- OBJECTIF:
Relevez toutes les personnes désignées par leur nom dans l'article sur le trésor de guerre du Hezbollah.

- TEXTE DU DOCUMENT:

Liban, le trésor de guerre du Hezbollah est parti en fumée

Dans les préparatifs particulièrement minutieux et sophistiqués qui ont précédé l’attaque de Tsahal contre le Hezbollah, les services israéliens ont ciblé depuis au moins dix ans au moins les formidables réserves financières du Hezbollah. Au moins un milliard de dollars, enfoui dans les caves du Quartier Général du mouvement, est parti en fumée lors de l’assassinat de Hassan Nasrallah le 27 septembre, alors que Benjamin Netanyahu, le Premier ministre israélien, prononçait son discours devant d’Assemblée Générale de l’ONU.

Le ministre israélien de la Défense, Yoav Gallant, a plaidé auprès de son Premier ministre pour une intervention rapide au Liban

Le Hezbollah qui a été créé par les plus déshérités des chiites dans les années 1980 aura acquis, quarante ans plus tard, une influence décisive au sein du pouvoir libanais. Ces dernières années, tout Président libanais, issu de la communauté chrétienne en raison d’une tradition solidement établie depuis la fin du mandat français en 1943, doit passer par une forme de compromis avec la force chiite devenue, depuis, un parti populiste aux pratiques bien peu démocratiques mais incontournable, du moins avant ces dix derniers jours surréalistes qui ont vu le Hezbollah décapité et l’avenir du Liban et du Moyen Orient bouleversé..

- MATÉRIEL:
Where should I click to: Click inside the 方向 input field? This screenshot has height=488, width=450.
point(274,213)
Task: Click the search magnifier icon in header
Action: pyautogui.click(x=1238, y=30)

- RÉPONSE COMPLÈTE:
L'article nomme Hassan Nasrallah, Benjamin Netanyahu et Yoav Gallant.